====== Selected passage ======
Is there concrete value in MCLE requirements?

By Diane Karpman

Diane KarpmanThe California State Bar is holding public hearings about our 20-year-old Minimum Continuing Legal Education (MCLE) program, and changes may occur soon. Note there is no empirical evidence that MCLE makes a difference in the services we provide to our clients, and there are five states and one federal district without any legal education requirements at all.

Does anyone think that the lawyers in Maryland, Massachusetts, Connecticut, South Dakota, Michigan and Washington, D.C. are less ethical, less cognizant of substance abuse, less aware of bias and less competent than California lawyers? (Well, maybe some D.C. lawyers; after all they can have non-lawyer ownership of law firms.) Michigan had an MCLE requirement for new lawyers, but rescinded it in 1994.

The State Bar acknowledges that there is no statistical evidence demonstrating a direct, positive correlation between CLE and attorney competence (People v. Ngo (1996) 14 Cal. 4th 30). Further, the faint support for the program is evidenced by the fact that state government lawyers are not required to take CLE. As explained by Justice Kathryn Mickle Werdegar, “If MCLE compliance were truly a sine qua non of competency, surely the Legislature would not have exposed the state to incompetent representation by its own in-house counsel." Or maybe that particular exemption was based upon financial considerations?

Many lawyers wrote responses to the State Bar’s request for comment. Almost uniformly, they are opposed to the substance abuse and bias requirements. The bias requirement can be supported by our Rule of Professional Conduct 2-400 (Prohibited Discriminate Conduct in a Law Practice).

It seems highly unlikely that MCLE is going to be decreased or terminated. Actually, with the bar making comparisons to other professions, an increase may be suggested. Can anyone suggest that educating one of the historic "learned professions" is a bad idea? There are, however, a couple of issues with the current CLE program that need to be addressed.
======
**Things to do:**
1. How would you say this sentence from the MCLE article in Spanish: "Michigan had an MCLE requirement for new lawyers, but rescinded it in 1994."
2. Can you extend the MCLE article beyond its final sentence?
The material after this point has nothing to do with the MCLE article.
====== Data excerpt ======
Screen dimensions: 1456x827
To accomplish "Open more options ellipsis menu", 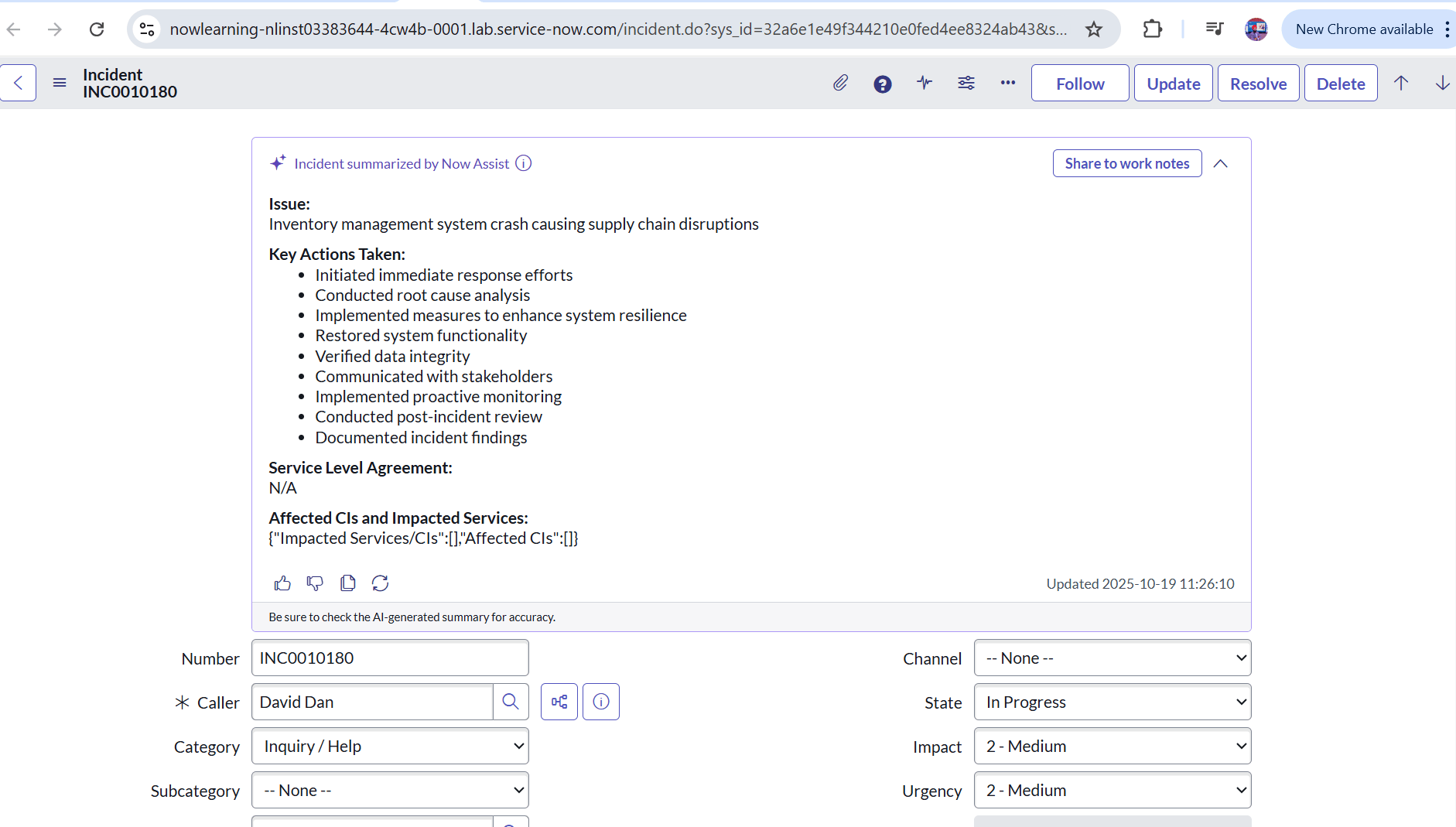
======
**Answers to the exercises:**
1. Michigan tenía un requisito de MCLE para los abogados nuevos, pero lo derogó en 1994.

2.
This is an unusual time in the practice of law. According to the Pew Research Center, roughly 10,000 baby boomers are retiring daily, and will continue to do so for the next 15 years. Obviously, many of them are lawyers. They need to know how to close down their practices, transition into new activity and maybe focus on pro bono or a new career. The Dallas Bar Association offers a class on what to do when you turn 65, because there are big decisions to be made.

Additionally, there are cataclysmic changes occurring in the practice of law. Clients don’t want to fund the traditional education of associates at law firms any longer. Yet our young people are struggling with crushing debt loads. (The average is reported to be $100,000.) Many are being forced to "hang out shingles," because employment at law firms doesn’t exist. Those two factors clearly demonstrate the need for permitting law practice management to substitute (on an optional basis) for some of the ethics units.

Make no mistake. I am biased in favor those units. This becomes an issue of public protection. As my colleague John Rubiner pointed out, we are subject to discipline for failing to have adequate systems of law practice management in our offices. Examples include trust account violations and failing to supervise staff.

Recently we witnessed lawyers who falsely reported compliance with their CLE suffering severe penalties during State Bar audits. According to the bar, more lawyers are going to be audited in the future. That penalty often involves acknowledgment that their conduct was an act of moral turpitude, 30 days actual suspension, and a host of other penalties.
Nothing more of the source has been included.